Sunday, March 30, 2003
Kermit the Frog once lamented, "It's not easy being green."
But Kansas University art students Jill Kleinhans and Bailey Kivett say they're ripe for the challenge.
On Saturday, the duo is opening Olive Gallery and Art Supply in downtown Lawrence. Since occupying the vacant space at 15 E. Eighth St., the business partners have painted three shades of green on the walls, furniture and facade -- the gallery's couch came ready from the thrift store with swirls of chartreuse, lime and celery -- and lined up the gallery's first exhibition: a show replete with olive-inspired art.
The environs aren't the only thing green.
Kleinhans and Kivett are both 22 and still in school; neither has run a business before.
"Things are coming along," Kleinhans said last week. "It's been a bumpy start, but we're rolling with the punches."
Besides, they're sure their business plan is foolproof.
The 1,000-square-foot Olive will showcase what Kleinhans and Kivett call "fresh" art, contemporary pieces that are a little edgier than work featured in most Lawrence galleries. Some of the work won't even be salable -- they hope to be a venue for the occasional performance art piece or video installation.
Kleinhans and Kivett expect sales of handmade consignment goods and art supplies to keep the gallery afloat. They'll stock all the items a college art student -- or any local artist -- might need and offer them 10 to 15 percent cheaper than Jayhawk Bookstore and Hobby Lobby. They'll be open until 10 p.m. every day.
"We wanted people to be able to buy art supplies whenever they need them," Kivett said. "And while you're buying your art supplies, you'll get a chance to see what's going on in the art world."
A different flavor
As art students at KU and instructors at the Lawrence Arts Center, Kleinhans and Kivett see firsthand what's going on the art world. But they hadn't seen a representative range of work displayed at Lawrence galleries.

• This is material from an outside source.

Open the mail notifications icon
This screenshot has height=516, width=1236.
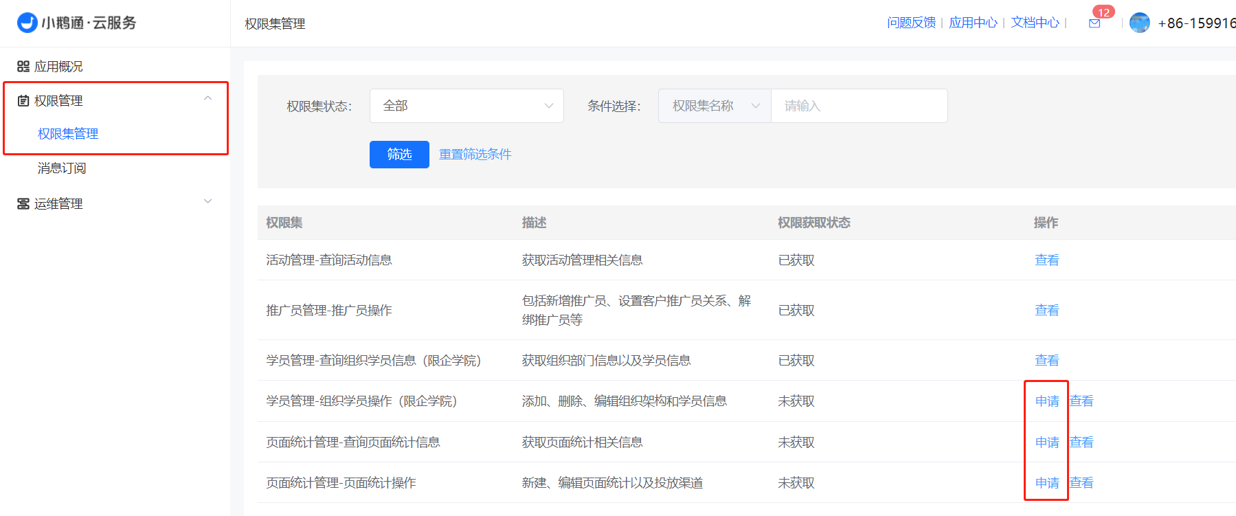[1094, 23]
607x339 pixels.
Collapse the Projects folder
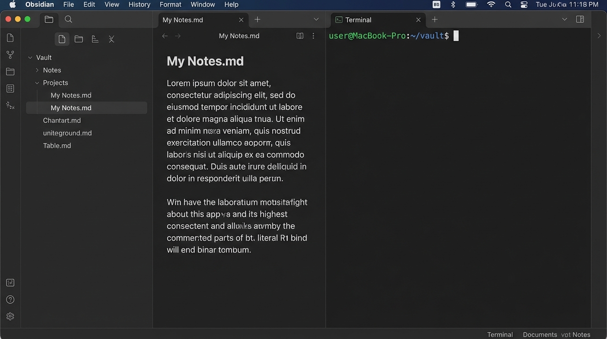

Wanting to fill the "edgy" niche, they contacted a friend of Kivett's family, Halstead emergency room doctor and painter Gene Marsh, who decided their vision was a worthy one and agreed to fund the business.

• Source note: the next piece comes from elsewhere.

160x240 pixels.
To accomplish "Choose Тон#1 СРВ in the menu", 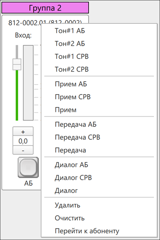I will 99,56.
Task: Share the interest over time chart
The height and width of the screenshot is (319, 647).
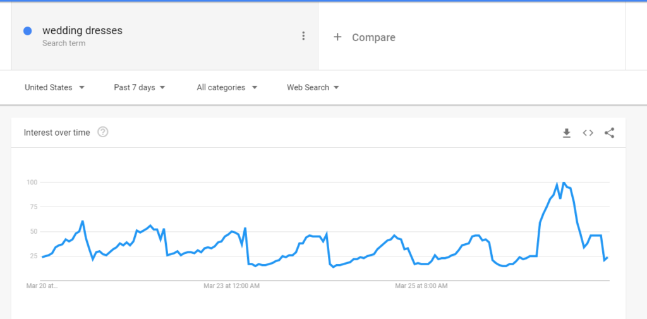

"It's happened so fast," said Kleinhans, who studies painting and creative writing at KU. "One day we just decided that we need this here in Lawrence. We want to do it; we can. The next day we were calling places to look at locations. I believe we signed a lease like a week or two after we started looking.

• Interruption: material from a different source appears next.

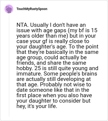Click the line "case your gf is really close to"
108x121 pixels.
click(53, 41)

"We really thought that we needed this kind of gallery. We're not completely separate (from the other galleries), but we are a different flavor."
No kidding. Olive-hued walls are pretty unorthodox in the gallery world, where bright white is the norm.
"We are aware that they may turn off some artists, but we're willing to take that risk because we feel like we will have enough student artists who won't care if it's green," Kleinhans said. "We're always willing to paint big white squares if people need it and their work is absolutely amazing."
Kleinhans and Kivett settled on the name Olive after agreeing they wanted to use a color but disagreeing on which one: Kleinhans thought ochre; Kivett thought periwinkle.
"I think it sets us off as a crazy, quirky, fun place," Kleinhans said. "We just really want it to be fun and homey. We don't take the white walls so seriously. We really, really want to break down that elitist air that art tends to have. It scares the hell out of my boyfriend. He doesn't like to go into galleries because they're intimidating to a lot of people. Our non-art friends really inspired us to bring art to those kinds of people."
But don't misread their laid-back approach. The gallery, with its ample space, towering walls and track lighting, will provide a respectable atmosphere for artists to display their work. The gallery will rotate shows monthly and hold opening receptions the first Saturday of each month.
The first reception will be from 5 p.m. to 10 p.m. Saturday. World-renowned marimba player Michael Overman will perform throughout the evening and martinis -- with olives, of course -- will be served.
The next show will feature paintings by husband-wife duo Scott and Victoria Garrette.
Kleinhans and Kivett say they're excited by what seems to be a growing interest in art and galleries in Lawrence. In the past several months, two new venues have opened downtown: the Grimshaw Gallery, which houses about a dozen artists' studios behind its display space at 731 N.H., and the Signs of Life gallery, upstairs from the Signs of Life espresso bar and bookstore at 722 Mass.
"The galleries have been popping up like mad since we started this project," said Kivett, who's double majoring in jewelry and metalsmithing and visual art education at KU. "Hopefully, we'll have like a little art district over here. That's what it's kind of starting to feel like. I think that's something that Lawrence really needs.
"The more the merrier is kind of what we were thinking."